En Bélgica, la política lleva medio siglo dominada por los pleitos identitarios y los litigios
simbólicos; el régimen lingüístico de algunas pequeñas comunas de la periferia de Bruselas,
por ejemplo, bloqueó durante meses la formación del Gobierno federal. Sin embargo, ninguno
de los dos bandos quiso descalificar al otro acusándole de nacionalismo decimonónico,
supremacista, excluyente o racista, ni menos aún trató de identificarlo con el totalitarismo
hitleriano. Y ello a pesar de que tanto flamencos como valones tienen, en relación con el
nazismo, un pasado sombrío.
Dado que, desde hace muchos decenios, todos los Gabinetes belgas son coaliciones cada vez
más multipartitas y laboriosas de urdir, a ninguno de sus integrantes le pasa siquiera por la
imaginación promover políticas recentralizadoras ni leyes para belguizar a ninguna de las
comunidades que forman el reino. Todos saben que su misión consiste en gestionar la
complejidad de sentimientos de pertenencia, no en tratar de suprimirla por la imposición, ni de
diluirla mediante la argucia, ni de envenenarla con provocaciones. Vamos, que no hay en
aquellas latitudes ministros como Wert, como Montoro o como García-Margallo.
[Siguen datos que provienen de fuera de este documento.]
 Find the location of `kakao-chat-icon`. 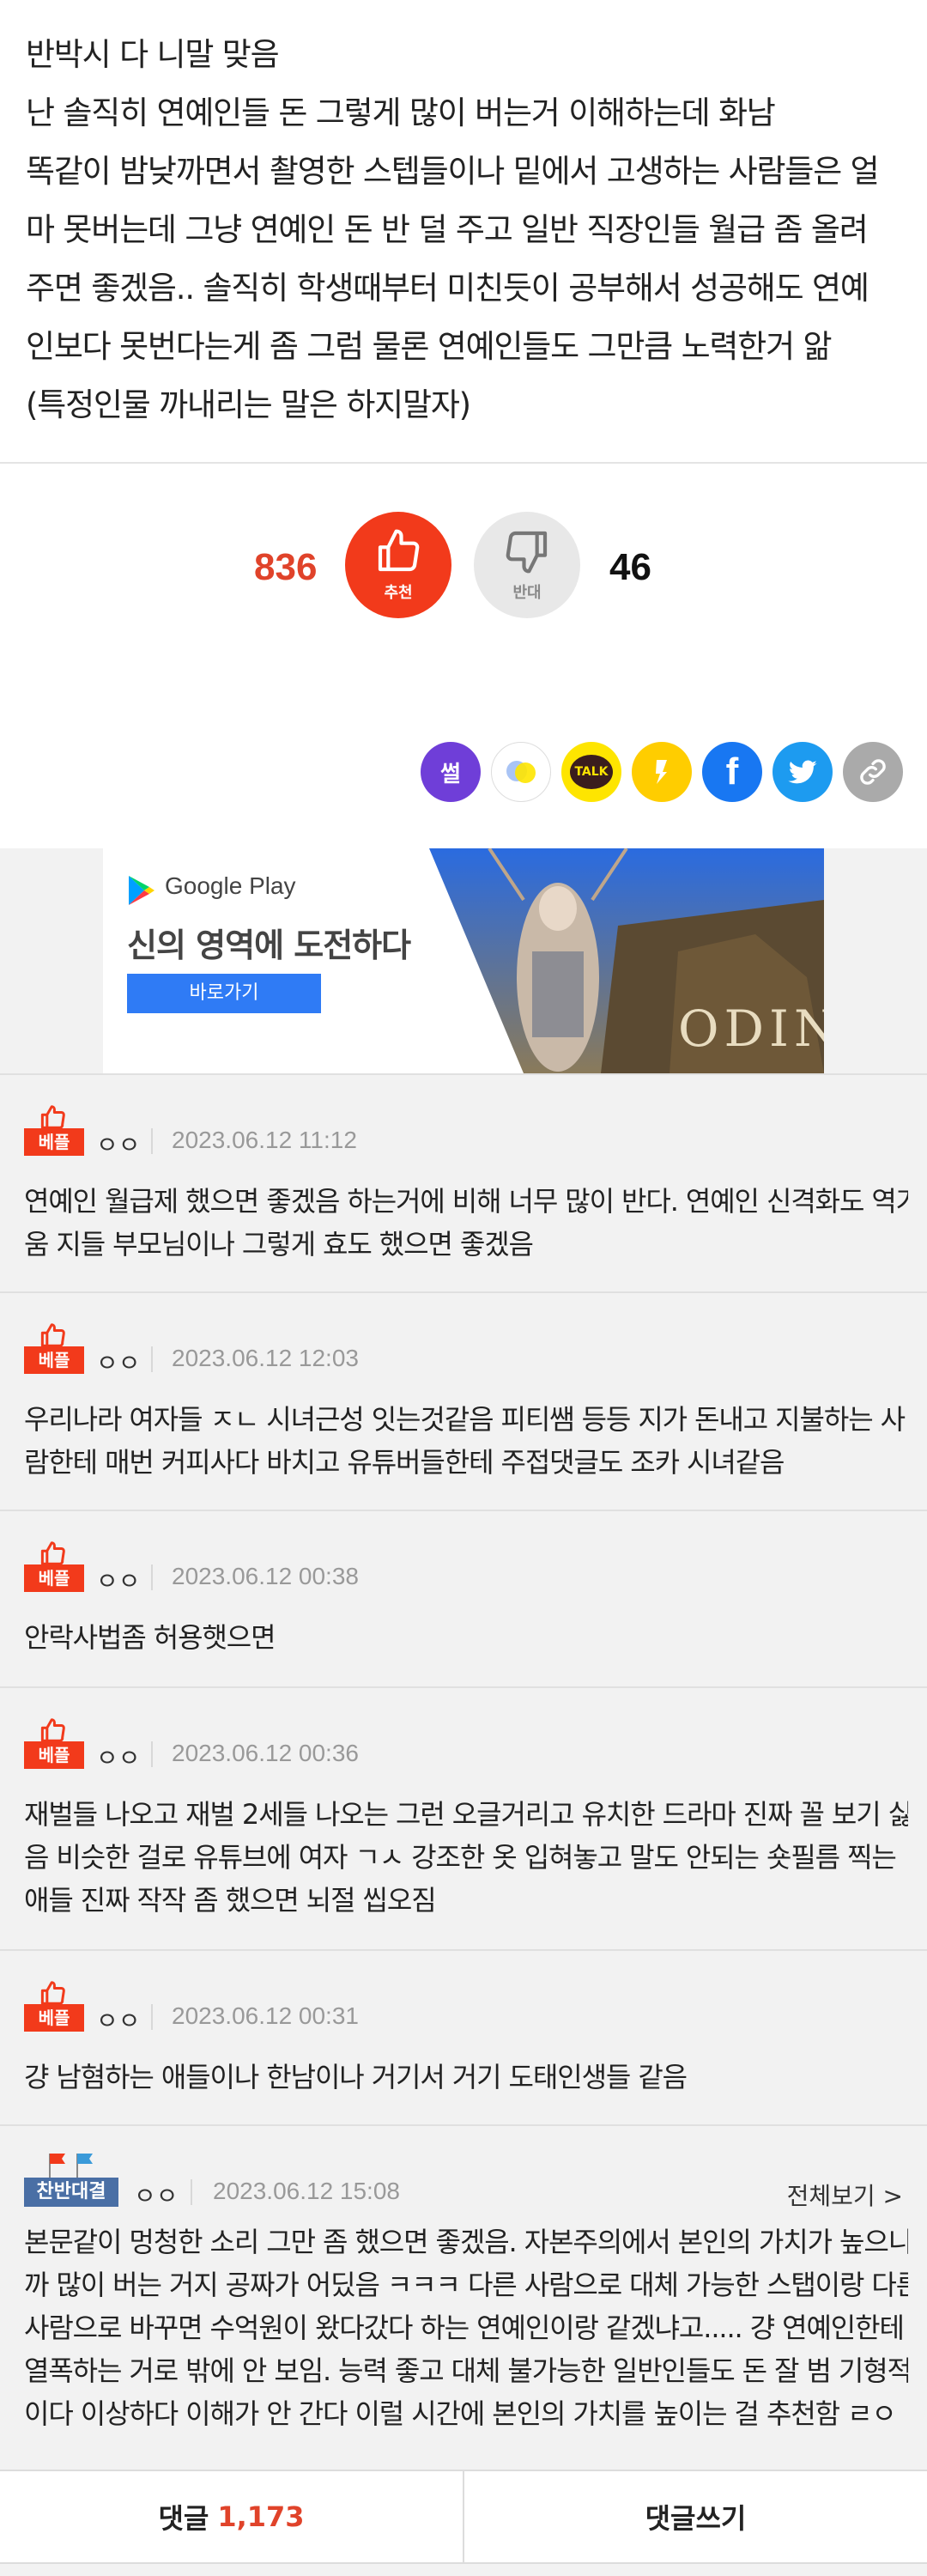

Por más que el nombre del país —Bélgica— proviene de los belgae, un pueblo galo ya citado
por Estrabón y, sobre todo, por Julio César en La guerra de las Galias, ni al actual primer
ministro Elio di Rupo (un político valón de ascendencia italiana) ni a ninguno de sus
predecesores o sucesores se le ha ocurrido, se le ocurre ni se le ocurrirá jamás decir, para
desdeñar las demandas del nacionalismo flamenco, que Bélgica es la nación más antigua de
Europa. O sea, que tampoco circulan por allí émulos de Aznar ni de Rajoy. Con la misma
rotundidad puede afirmarse que los jueces y los tribunales belgas no suelen interferir en el
ejercicio de las competencias educativas de las tres comunidades lingüísticas, la flamenca, la
francesa y la germanófona, ni dictan a estas en qué idioma debe impartirse una u otra
asignatura. Pese a lo cual los derechos humanos de los ciudadanos belgas parecen, en
general, salvaguardados.
No, España no es Bélgica. Pero, si la cultura política española se pareciese a la belga, habría
en Cataluña bien pocos independentistas.